Anche la possibilità di recesso riconosciuta al singolo socio dall’art. 9 dello statuto è limitata ad ipotesi già previste dal codice civile (artt. 2437 e 2481 bis c.c.), mentre non è prevista alcuna possibilità di abbandono della società per l’ipotesi in cui vengano assunte decisioni incidenti sul servizio svolto in favore del singolo socio e sulle quali questi abbia manifestato un “motivato dissenso”.
I poteri di verifica e controllo contabile riconosciuti al singolo socio dallo statuto (art. 29) non sono più stringenti di quelli regolamentati dalle norme civilistiche in materia societaria.
Anche con riguardo all’assetto generale della società A. S.c.r.l. e ai requisiti del controllo analogo sinteticamente riscontrabili in capo alla compagine dei soci pubblici nel suo insieme il primo giudice ha rilevato la necessità che “l’ente pubblico affidante (la totalità dei soci pubblici) eserciti, pur se con moduli fondati su base statutaria, poteri di ingerenza e di condizionamento superiori a quelli tipici del diritto societario e caratterizzati da un margine di rilevante autonomia della governance rispetto alla maggioranza azionaria”.
Le decisioni strategiche e più importanti dovrebbero essere sottoposte all’approvazione della totalità degli enti pubblici soci; in caso contrario, neppure i soci pubblici di maggioranza hanno effettivo potere di orientare le scelte determinanti della società (v. Cons. St., sez. VI, 3 aprile 2007, n. 1514; id., sez. V, 24 settembre 2010, n. 7092; 11 agosto 2010, n. 5620; 8 marzo 2011, n. 1447).
L’art. 11 dello Statuto di A. S.c.d.r., invece, si limita a riprodurre il contenuto dell’art. 2364 c.c.; neppure in tema di strategie e politiche aziendali è rimessa la decisione al vaglio preventivo dei soci.
Ai sensi dell’art. 8, il singolo socio può esercitare un potere di segnalazione e propulsivo con riguardo al servizio che gli viene singolarmente reso, ma senza efficacia vincolante; e l’art. 25 non attribuisce neppure alla totalità dei soci alcun potere di vaglio preventivo sulle scelte del C.d.A.

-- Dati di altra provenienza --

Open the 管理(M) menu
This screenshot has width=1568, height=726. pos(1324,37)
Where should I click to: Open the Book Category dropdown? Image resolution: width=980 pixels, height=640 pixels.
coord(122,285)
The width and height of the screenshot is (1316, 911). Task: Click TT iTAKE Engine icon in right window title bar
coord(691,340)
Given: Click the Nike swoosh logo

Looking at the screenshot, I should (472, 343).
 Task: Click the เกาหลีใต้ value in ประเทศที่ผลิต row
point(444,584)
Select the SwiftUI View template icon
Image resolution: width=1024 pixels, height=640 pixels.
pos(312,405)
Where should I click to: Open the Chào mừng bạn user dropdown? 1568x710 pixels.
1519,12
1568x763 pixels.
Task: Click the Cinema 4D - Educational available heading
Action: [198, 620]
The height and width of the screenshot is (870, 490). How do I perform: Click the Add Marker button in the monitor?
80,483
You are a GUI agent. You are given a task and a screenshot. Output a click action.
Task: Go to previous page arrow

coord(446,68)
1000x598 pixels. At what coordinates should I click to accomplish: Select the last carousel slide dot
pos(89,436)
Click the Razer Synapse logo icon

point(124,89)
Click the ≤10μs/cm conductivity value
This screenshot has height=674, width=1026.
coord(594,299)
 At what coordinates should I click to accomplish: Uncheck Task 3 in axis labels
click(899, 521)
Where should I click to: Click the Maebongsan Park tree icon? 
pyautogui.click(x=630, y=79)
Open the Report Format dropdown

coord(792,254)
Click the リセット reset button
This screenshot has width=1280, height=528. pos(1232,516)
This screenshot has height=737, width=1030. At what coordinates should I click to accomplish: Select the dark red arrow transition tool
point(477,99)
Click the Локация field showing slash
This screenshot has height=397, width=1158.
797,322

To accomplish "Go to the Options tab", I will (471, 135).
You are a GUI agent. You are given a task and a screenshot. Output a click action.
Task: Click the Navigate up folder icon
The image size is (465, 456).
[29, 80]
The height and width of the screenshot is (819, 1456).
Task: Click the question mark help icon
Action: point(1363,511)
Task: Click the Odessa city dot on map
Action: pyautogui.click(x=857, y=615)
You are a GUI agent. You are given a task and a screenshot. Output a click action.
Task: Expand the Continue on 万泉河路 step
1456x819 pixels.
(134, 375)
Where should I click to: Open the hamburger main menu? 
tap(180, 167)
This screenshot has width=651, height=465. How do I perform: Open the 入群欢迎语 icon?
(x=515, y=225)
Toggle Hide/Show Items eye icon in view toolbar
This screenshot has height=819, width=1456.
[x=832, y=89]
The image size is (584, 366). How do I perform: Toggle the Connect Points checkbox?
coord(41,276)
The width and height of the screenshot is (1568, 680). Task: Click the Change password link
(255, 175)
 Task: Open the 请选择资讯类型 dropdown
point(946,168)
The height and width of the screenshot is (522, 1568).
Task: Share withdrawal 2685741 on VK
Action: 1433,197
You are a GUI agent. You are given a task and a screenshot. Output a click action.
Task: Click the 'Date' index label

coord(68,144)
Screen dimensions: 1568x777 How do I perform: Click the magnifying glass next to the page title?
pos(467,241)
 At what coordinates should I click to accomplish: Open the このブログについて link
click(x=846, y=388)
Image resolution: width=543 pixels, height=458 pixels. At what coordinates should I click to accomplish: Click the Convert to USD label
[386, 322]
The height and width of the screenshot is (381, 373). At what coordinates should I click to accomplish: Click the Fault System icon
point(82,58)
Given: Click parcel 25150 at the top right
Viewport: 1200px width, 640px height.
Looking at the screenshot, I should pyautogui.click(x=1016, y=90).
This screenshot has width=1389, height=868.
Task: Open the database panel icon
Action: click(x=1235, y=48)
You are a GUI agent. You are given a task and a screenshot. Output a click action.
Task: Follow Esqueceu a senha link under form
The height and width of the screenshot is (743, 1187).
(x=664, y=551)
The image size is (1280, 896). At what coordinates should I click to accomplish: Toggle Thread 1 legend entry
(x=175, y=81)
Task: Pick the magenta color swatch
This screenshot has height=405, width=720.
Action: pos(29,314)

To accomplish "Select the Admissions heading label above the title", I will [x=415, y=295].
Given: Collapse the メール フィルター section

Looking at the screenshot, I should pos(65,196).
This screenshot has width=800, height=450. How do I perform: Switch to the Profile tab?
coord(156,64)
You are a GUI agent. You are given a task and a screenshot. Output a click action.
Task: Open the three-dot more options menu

Una siffatta autonomia del C.d.A. è incompatibile con le caratteristiche del controllo analogo.
2.4. – Deve concludersi, pertanto, che laddove non esiste un legame interno particolare tra l’amministrazione aggiudicatrice e l’entità affidataria, non ricorre il motivo che giustifica il riconoscimento dell’eccezione per quanto concerne gli affidamenti “ in house” ( Corte giustizia UE, sez. V, 08/05/2014, n. 15).”